Delchamps nodded, then turned his attention back to Susanna: "Berezovsky just handed me this stuff and asked me to give it to her. I don't think he would have done that if he planned to take off."
"Who is Berezovsky now?" Castillo asked.
"'Thomas Barlow,' who else? Born in Manchester, England," Delchamps answered.
"The Russians also showed up with a little walking around money," Darby said. "One hundred thousand dollars of it, fresh from the Federal Reserve. Still in the plastic wrapping. It makes up a package about this big." He demonstrated with his left hand, fingers and thumb extended in what could have been the mimicking of a bear claw. "And it was the real thing, too, Susie. Nice, crisp, spendable hundred-dollar bills."
He waited until she reacted. All he got was a sort of so what shrug, but it was enough for him to go on.
"All of which leads Edgar and me to believe that if all they--especially she--wanted out of Charley was getting them here from Vienna and a little help until they got settled--or disappeared--that that time has passed. Berezovsky is still singing like a canary and--"
"And Charley is still alive," Delchamps said. "Taking Charley out when he was in Bariloche would have been the smart thing for them to do, covering their tracks, and it is a given that both Pevsner and Berezovsky are very good at doing that sort of thing and lose no sleep whatever when they do it."

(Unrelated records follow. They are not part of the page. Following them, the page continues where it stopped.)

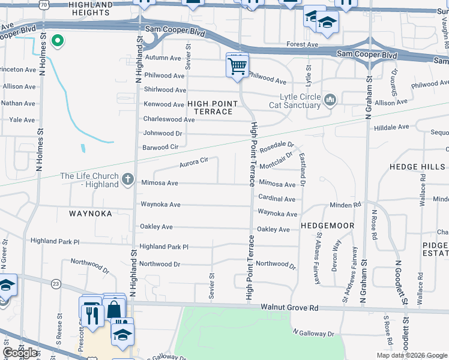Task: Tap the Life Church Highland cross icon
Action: pos(127,179)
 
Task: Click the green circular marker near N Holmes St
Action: pos(58,41)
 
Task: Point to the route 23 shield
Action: pos(56,283)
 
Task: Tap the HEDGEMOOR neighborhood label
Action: pos(328,226)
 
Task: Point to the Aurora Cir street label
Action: pos(193,162)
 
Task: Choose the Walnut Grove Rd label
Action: pos(289,308)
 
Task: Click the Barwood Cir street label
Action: pos(160,148)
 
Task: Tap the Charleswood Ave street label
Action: pos(169,119)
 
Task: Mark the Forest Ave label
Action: pos(302,44)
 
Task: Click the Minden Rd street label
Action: pos(345,205)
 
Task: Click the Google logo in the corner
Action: pos(20,353)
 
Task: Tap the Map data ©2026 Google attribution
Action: pos(411,355)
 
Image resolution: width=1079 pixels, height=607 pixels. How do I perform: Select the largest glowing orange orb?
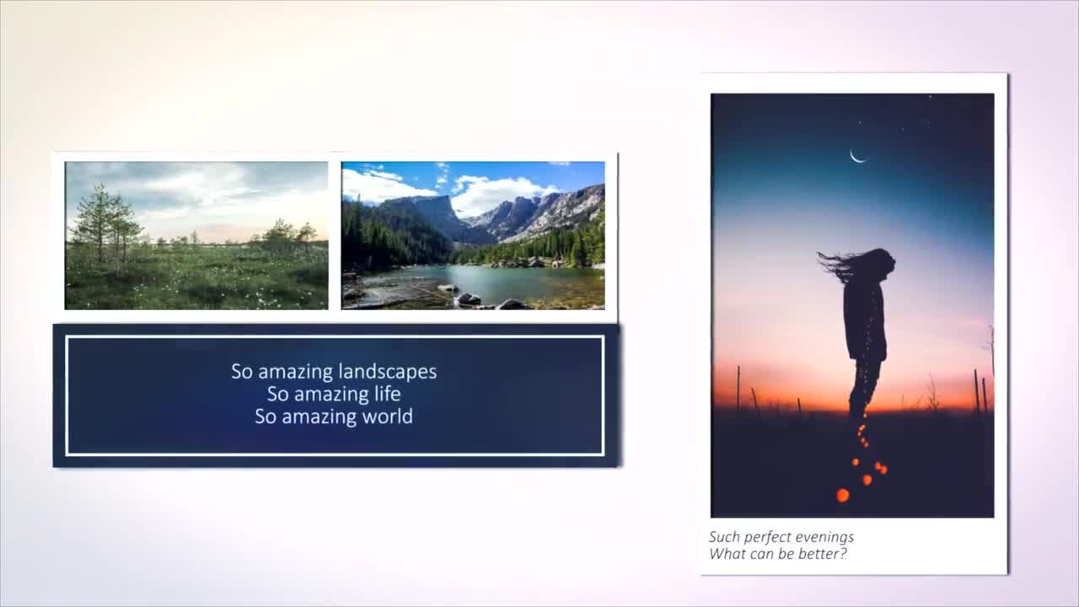coord(842,495)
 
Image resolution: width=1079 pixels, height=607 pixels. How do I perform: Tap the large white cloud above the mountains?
coord(501,194)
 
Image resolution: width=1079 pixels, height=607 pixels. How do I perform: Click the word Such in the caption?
coord(724,537)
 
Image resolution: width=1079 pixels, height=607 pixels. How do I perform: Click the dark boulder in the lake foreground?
coord(469,299)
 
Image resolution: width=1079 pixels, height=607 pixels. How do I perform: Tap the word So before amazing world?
coord(266,416)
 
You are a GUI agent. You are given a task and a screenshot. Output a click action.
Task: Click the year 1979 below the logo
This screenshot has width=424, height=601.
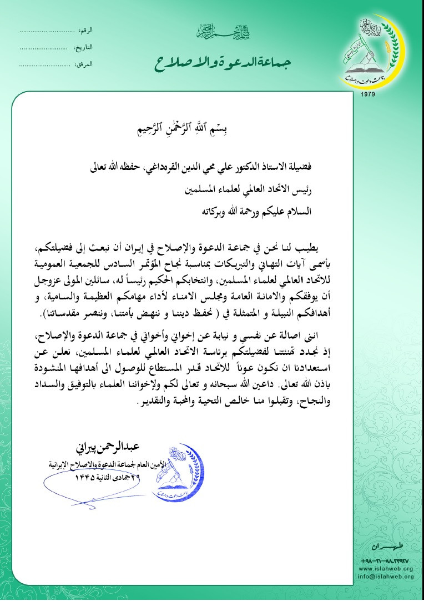tap(368, 95)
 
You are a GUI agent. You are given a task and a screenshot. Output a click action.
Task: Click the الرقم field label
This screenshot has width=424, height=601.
tap(85, 29)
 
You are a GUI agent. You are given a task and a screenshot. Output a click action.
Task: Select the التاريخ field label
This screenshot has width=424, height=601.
tap(84, 47)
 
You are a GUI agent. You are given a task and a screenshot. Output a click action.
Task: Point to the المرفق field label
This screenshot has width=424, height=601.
tap(84, 64)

"So what are you saying?" Tony Santini asked.
"I can't wait to see the look on Susanna's face when I say this," Delchamps said. "I believe, and so does Brother Darby, that (a) Polkovnik Berezovsky and Podpolkovnik Alekseeva risked all to get out of Russia because--subpara lowercase i--they came to believe that Vladimir Putin was about to resurrect the bad old days of the Soviet Union and they wanted nothing to do with that . . ."r />
"I don't believe I'm hearing this," Susanna Sieno said.
". . . and--(a) subpara lowercase ii--they suspected that because Brother Putin, himself a member in good standing of the Oprichina--you'll recall his father was Stalin's cook--knows all about what a threat heavy-duty oprichniki would pose to his regime, they stood a very good chance of spending the rest of their lives in a mental hospital with their veins full of happy juice, said mental hospitals having replaced the gulag in the new and wonderful Russian Federation as depositories for potential troublemakers."

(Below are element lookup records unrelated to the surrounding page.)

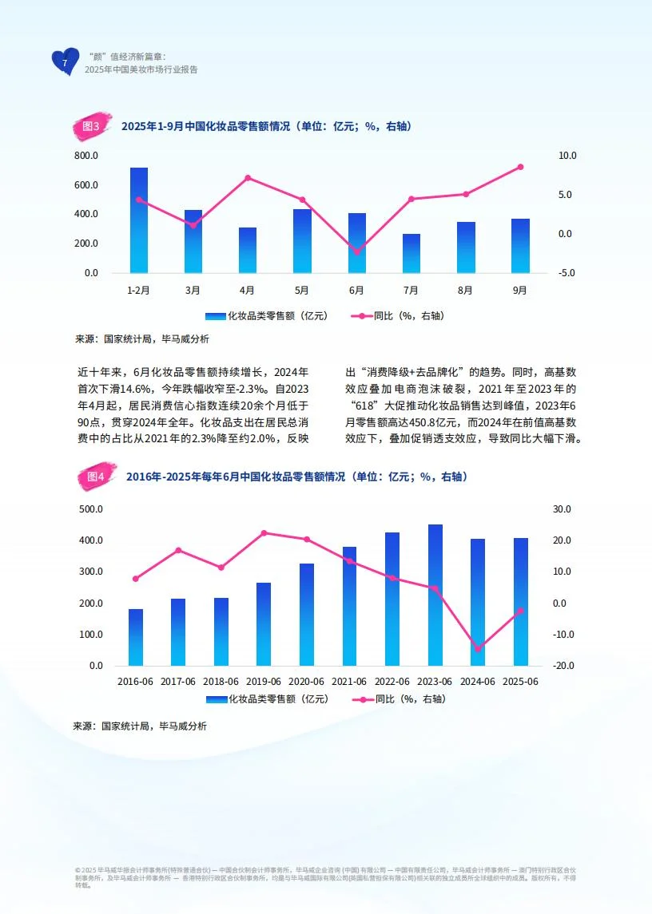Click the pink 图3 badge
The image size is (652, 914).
90,126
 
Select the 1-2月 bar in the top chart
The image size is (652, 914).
139,220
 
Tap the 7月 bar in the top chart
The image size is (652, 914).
411,253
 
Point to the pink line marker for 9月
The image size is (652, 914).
520,167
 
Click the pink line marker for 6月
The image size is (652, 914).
356,252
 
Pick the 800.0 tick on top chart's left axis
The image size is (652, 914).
87,156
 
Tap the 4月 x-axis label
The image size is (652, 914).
248,290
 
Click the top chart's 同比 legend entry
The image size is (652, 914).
397,316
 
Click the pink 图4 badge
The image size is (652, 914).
95,477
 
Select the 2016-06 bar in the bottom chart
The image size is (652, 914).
136,637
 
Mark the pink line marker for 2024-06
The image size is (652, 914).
478,649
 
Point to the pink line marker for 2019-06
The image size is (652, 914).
264,533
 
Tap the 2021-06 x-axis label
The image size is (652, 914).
349,682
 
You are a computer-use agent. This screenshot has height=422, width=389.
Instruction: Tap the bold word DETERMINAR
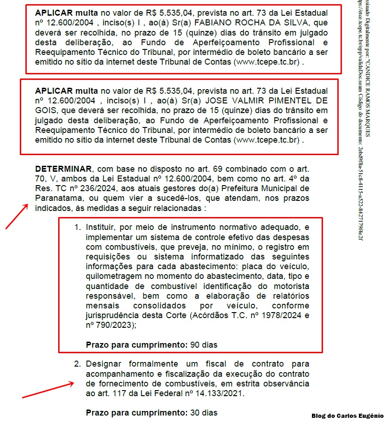coord(63,169)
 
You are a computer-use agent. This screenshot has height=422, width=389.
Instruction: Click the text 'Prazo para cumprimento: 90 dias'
coord(151,344)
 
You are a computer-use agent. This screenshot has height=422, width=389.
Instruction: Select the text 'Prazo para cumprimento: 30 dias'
coord(151,412)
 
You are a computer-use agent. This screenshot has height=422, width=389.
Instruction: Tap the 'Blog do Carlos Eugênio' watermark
coord(347,416)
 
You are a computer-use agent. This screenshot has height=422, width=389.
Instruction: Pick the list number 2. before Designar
coord(78,364)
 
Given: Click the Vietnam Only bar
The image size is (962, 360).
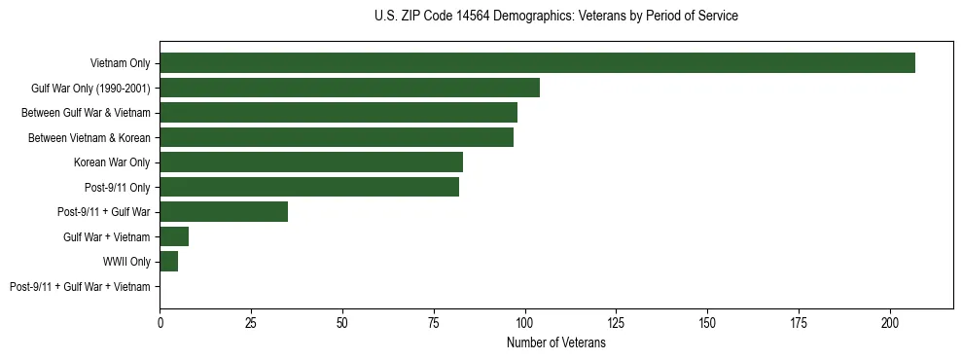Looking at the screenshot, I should pos(537,63).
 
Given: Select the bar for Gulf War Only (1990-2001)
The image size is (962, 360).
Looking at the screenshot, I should pos(349,88).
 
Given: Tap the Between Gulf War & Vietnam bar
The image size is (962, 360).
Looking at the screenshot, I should pos(338,113).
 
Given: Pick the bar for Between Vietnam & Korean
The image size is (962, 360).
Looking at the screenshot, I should pos(337,137).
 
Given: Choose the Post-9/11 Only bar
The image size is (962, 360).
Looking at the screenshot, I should pos(309,187).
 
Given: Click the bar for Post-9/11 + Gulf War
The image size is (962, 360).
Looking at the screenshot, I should pos(224,212).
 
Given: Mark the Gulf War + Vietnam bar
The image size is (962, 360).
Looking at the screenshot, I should pos(174,236).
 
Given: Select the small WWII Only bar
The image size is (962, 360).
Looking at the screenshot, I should pos(169,262).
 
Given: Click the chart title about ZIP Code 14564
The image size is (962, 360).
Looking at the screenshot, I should pos(555,17).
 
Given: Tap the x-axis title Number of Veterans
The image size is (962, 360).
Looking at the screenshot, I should pos(555,342).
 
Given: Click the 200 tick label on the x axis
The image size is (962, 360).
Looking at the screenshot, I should pos(890,321).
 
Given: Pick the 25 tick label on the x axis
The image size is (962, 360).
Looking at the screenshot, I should pos(251,321).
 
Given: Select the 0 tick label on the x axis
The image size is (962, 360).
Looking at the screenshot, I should pos(160,321).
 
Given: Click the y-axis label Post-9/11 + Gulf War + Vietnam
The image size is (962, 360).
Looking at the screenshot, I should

"You're telling me that you and Alex"--she looked between them--"believe those ludicrous yarns about a state within a state?"
"With all my innocent trusting heart, Susie," Darby said, putting his right hand to his chest. "But then again, you have to remember that throughout my long career in the Clandestine Services I earned the reputation of always being the guy who believed everything he was told."
"If I may go on?" Delchamps said. "Darby and I also believe that (b) the Berezovskys, the Pevsners, and at least Charley's new friend Svetlana are Christians who take it seriously--we're not so sure of the lady's husband, he's one mean sonofabitch who may well be a godless Communist. . . ."
"She's married?" Susanna asked, shaking her head.
"To Polkovnik Evgeny Alekseeva of the SVR," Delchamps confirmed, "who at last report was scouring the streets of Vienna in high hopes of finding his wife, who he no doubt then hopes to kill in the most painful way he can think of."
"Oh, Charley!" Sandra Britton said.
"Once again, if I may go on?" Delchamps said. "Now, where was I? Oh, yes! (b): are Christians who take it seriously, and for that reason--subpara lowercase i--regard the poisoning of a couple of million innocent women and children as un-Christian and are therefore willing to help Charley take out whatever the hell those bastards have in the Congo, about which Berezovsky apparently knows a hell of a lot.
"Subpara lowercase ii, would be deeply offended if Our Leader--known to the Secret Service as 'Don Juan'--as I really expected to hear just now when he returned to our little nest--had been pleasuring Podpolkovnik Alekseeva simply to get her to talk--or simply for fun--rather than as a manifestation of his intention to marry the lady when that is possible, and thereafter to walk hand in hand and in the fear of God in the bonds of holy matrimony until death do them part. Amen." He paused. "Getting the picture, Susanna?"